### What you will do:
Arrange the lines of the listing as a numbered list, starting with the line that contains "Image resolution: width=1131" and continuing through the line that contains "Action: (x=10, y=9)", both included, and leave out any blank lines.

### Dataset rows:
******************************

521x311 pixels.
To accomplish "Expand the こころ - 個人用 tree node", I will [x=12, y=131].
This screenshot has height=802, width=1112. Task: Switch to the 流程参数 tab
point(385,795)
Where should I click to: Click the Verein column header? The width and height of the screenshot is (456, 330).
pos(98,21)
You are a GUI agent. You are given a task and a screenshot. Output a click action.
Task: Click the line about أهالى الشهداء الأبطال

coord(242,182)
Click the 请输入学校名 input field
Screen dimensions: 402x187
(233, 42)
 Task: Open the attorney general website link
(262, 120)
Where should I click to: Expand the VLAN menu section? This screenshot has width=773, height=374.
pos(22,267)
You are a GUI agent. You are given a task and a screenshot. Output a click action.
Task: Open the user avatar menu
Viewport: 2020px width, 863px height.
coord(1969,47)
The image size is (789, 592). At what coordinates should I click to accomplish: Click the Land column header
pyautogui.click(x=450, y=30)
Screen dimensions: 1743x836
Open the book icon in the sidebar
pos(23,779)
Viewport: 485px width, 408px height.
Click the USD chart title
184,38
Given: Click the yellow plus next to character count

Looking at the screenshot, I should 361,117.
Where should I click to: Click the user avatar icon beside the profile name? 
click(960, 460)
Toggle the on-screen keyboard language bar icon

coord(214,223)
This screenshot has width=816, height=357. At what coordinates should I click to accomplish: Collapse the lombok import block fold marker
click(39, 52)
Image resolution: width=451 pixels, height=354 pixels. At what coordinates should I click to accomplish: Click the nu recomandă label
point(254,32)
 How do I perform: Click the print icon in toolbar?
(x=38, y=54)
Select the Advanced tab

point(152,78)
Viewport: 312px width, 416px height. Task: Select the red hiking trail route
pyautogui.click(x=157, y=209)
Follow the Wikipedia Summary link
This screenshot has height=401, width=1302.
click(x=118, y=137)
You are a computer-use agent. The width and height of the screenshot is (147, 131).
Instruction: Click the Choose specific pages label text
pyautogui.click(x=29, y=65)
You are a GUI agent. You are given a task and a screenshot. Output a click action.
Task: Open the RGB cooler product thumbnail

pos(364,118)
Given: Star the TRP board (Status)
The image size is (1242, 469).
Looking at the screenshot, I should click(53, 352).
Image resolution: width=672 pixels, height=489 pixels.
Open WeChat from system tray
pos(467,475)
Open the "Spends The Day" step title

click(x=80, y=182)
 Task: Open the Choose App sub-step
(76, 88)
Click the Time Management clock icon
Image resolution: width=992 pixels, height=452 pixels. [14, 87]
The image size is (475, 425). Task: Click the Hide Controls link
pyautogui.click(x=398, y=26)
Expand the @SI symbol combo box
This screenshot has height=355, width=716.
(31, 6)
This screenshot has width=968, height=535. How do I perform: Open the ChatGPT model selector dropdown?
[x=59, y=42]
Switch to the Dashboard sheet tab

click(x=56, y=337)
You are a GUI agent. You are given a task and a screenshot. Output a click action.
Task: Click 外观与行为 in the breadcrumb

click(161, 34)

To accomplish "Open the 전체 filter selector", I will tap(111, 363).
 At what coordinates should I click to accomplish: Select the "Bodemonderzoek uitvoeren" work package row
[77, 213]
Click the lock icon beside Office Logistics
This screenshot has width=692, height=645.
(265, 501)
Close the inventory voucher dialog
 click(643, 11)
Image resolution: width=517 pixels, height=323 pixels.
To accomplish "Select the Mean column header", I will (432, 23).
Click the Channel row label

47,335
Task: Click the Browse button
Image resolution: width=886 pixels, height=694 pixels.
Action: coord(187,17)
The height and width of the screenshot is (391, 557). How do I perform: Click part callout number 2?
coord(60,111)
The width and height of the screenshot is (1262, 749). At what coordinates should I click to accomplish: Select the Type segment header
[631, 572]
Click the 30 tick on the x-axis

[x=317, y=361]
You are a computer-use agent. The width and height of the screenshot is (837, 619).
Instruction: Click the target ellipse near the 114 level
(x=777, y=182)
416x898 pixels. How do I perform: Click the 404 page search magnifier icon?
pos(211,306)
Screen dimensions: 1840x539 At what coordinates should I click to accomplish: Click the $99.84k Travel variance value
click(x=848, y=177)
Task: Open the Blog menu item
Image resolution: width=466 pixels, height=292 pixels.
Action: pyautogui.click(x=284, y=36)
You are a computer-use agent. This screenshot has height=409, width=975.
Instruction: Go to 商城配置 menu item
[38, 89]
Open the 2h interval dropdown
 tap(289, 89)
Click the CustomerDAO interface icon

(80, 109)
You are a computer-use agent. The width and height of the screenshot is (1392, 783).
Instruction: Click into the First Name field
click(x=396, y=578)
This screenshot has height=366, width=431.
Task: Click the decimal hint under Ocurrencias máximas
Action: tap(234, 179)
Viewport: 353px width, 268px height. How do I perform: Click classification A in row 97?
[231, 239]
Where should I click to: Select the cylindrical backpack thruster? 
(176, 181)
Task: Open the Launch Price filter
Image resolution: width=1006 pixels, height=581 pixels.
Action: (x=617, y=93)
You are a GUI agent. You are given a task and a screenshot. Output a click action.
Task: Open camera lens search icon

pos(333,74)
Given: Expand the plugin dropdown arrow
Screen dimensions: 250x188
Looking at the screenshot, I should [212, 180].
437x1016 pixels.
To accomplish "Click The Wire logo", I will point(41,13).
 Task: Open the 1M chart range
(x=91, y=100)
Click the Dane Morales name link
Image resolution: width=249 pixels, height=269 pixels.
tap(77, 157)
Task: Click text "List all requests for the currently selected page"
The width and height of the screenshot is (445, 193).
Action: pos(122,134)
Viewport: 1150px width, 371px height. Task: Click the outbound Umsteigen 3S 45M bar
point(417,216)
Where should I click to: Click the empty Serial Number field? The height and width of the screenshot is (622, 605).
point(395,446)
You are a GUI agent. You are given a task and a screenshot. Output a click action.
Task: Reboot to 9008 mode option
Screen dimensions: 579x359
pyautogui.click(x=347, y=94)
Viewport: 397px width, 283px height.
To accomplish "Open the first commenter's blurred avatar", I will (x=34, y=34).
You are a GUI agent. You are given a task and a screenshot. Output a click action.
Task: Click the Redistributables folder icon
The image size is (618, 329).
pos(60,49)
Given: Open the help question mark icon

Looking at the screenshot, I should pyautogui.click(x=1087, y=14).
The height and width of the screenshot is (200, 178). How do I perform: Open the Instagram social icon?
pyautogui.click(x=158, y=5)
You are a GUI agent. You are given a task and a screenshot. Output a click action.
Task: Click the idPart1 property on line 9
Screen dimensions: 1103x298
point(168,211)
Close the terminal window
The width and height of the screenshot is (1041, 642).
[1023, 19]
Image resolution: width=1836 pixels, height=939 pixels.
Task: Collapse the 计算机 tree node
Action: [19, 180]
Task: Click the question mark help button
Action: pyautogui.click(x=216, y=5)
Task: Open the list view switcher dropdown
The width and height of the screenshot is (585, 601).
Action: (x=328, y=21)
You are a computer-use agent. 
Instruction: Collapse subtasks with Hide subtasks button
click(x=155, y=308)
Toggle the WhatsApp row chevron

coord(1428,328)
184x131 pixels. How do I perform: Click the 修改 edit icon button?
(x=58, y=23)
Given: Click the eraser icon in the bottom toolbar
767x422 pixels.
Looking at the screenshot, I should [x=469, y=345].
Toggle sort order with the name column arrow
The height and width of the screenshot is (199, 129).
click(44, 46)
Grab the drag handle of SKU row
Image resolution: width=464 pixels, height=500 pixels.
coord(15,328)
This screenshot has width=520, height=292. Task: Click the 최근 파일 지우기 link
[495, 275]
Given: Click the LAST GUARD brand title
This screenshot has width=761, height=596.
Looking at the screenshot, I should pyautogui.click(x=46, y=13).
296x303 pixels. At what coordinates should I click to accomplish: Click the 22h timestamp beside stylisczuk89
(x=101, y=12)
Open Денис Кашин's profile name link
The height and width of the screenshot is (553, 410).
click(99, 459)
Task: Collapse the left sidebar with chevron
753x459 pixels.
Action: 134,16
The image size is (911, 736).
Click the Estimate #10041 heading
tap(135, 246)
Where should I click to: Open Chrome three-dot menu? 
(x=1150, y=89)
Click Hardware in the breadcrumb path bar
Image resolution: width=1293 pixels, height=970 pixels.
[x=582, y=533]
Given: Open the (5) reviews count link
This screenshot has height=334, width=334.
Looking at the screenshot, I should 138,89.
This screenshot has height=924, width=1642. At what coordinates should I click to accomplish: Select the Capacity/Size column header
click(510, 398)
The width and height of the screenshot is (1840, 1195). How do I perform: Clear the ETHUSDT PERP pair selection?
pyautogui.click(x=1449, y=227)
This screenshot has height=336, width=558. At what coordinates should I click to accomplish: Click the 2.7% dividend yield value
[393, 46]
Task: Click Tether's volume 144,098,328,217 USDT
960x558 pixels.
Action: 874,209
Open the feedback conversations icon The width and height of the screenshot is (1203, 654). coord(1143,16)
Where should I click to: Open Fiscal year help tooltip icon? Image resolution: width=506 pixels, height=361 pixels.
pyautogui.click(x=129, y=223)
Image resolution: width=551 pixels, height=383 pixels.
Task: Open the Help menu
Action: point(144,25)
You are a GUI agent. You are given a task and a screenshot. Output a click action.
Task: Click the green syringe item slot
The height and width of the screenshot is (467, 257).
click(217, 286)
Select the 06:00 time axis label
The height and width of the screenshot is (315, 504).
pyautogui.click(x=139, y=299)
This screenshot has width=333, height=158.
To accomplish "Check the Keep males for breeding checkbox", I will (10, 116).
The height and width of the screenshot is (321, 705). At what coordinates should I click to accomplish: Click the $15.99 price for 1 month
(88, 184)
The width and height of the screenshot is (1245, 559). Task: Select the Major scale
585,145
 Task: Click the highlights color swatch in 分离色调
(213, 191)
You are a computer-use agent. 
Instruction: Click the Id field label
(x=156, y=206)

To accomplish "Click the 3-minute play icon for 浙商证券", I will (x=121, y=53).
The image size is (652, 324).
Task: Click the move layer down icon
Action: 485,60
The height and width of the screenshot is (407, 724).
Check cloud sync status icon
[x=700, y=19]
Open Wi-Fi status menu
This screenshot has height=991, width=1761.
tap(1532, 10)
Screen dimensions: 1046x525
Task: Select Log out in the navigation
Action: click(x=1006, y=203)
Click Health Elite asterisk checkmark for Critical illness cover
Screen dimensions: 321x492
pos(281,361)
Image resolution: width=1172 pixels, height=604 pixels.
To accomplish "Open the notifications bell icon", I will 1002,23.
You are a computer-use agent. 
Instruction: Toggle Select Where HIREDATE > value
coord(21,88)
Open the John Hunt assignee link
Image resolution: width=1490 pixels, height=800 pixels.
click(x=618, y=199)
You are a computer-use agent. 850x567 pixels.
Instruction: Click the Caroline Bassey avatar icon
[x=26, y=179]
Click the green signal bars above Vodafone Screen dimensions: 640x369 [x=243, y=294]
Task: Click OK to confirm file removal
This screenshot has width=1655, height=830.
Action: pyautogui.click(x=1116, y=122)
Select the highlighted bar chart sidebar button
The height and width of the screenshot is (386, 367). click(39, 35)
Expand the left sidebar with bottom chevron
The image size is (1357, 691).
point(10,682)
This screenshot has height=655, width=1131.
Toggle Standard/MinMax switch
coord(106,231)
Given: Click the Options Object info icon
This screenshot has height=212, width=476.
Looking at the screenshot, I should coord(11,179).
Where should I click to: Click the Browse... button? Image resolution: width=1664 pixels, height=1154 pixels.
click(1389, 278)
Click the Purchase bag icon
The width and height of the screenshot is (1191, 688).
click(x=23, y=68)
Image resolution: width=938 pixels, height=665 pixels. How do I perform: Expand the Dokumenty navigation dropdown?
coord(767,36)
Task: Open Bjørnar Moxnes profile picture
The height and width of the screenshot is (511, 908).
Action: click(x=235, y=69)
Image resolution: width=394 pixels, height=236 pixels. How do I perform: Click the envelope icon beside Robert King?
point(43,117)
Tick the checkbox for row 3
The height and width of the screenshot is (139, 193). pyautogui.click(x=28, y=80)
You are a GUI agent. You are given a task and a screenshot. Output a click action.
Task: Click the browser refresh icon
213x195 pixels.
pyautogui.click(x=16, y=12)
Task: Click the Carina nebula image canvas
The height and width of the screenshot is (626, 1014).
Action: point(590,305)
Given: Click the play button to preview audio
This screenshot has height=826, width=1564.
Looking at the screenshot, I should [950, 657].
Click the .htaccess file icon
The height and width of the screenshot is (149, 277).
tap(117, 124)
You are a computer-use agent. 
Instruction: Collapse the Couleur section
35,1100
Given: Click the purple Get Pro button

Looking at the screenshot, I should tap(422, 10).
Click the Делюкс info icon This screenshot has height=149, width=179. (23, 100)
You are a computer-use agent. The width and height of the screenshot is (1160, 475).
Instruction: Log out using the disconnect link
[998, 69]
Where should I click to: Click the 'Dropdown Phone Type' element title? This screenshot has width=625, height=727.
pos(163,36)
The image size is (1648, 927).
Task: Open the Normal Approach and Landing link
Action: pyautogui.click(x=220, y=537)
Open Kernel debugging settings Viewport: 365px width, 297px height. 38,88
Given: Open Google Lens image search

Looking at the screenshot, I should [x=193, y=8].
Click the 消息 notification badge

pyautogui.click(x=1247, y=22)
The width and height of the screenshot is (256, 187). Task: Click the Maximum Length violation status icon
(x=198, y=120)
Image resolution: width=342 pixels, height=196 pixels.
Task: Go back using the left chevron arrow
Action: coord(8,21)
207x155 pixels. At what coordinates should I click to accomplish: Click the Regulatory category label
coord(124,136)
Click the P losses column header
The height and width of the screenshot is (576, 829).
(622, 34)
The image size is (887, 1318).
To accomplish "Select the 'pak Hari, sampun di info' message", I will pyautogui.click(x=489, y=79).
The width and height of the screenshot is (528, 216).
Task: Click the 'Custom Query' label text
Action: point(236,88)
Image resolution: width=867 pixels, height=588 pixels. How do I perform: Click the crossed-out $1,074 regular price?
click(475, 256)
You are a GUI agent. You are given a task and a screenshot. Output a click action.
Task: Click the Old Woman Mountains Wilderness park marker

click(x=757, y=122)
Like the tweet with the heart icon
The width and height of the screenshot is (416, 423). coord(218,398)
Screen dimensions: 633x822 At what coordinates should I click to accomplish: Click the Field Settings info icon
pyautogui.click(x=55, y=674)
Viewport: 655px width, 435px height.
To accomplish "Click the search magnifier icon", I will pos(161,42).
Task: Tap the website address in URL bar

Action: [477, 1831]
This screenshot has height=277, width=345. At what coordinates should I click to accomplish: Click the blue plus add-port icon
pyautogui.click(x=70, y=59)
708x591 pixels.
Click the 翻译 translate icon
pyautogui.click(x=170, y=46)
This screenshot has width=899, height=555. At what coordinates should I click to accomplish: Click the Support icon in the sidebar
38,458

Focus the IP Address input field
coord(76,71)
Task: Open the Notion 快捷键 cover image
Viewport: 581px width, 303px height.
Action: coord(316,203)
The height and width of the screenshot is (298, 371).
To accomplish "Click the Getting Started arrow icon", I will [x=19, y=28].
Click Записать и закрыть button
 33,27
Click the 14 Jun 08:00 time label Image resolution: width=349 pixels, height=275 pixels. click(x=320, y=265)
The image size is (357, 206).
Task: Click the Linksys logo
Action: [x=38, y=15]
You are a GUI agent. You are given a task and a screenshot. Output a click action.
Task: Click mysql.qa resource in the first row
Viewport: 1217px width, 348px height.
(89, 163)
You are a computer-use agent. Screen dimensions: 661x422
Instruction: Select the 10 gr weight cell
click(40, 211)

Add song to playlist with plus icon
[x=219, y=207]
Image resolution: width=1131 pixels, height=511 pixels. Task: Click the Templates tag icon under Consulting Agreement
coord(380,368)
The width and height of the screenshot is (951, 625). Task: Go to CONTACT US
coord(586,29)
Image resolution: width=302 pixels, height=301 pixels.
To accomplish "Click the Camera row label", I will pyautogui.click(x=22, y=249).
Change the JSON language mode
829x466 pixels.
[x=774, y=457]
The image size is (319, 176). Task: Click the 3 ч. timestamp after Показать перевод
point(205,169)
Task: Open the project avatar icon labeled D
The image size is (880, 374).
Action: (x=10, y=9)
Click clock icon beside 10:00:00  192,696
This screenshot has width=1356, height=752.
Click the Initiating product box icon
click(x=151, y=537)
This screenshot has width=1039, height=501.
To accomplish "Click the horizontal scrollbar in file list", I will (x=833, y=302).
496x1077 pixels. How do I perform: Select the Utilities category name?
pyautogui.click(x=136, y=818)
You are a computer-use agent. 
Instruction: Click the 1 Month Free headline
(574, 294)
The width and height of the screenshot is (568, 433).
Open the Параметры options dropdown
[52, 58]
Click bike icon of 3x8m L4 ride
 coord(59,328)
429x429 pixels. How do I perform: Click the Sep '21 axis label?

******************************

### Correct answer:
1. Image resolution: width=1131 pixels, height=511 pixels. Task: Click the Templates tag icon under Consulting Agreement
2. coord(380,368)
3. The width and height of the screenshot is (951, 625). Task: Go to CONTACT US
4. coord(586,29)
5. Image resolution: width=302 pixels, height=301 pixels.
6. To accomplish "Click the Camera row label", I will pyautogui.click(x=22, y=249).
7. Change the JSON language mode
8. 829x466 pixels.
9. [x=774, y=457]
10. The image size is (319, 176). Task: Click the 3 ч. timestamp after Показать перевод
11. point(205,169)
12. Task: Open the project avatar icon labeled D
13. The image size is (880, 374).
14. Action: (x=10, y=9)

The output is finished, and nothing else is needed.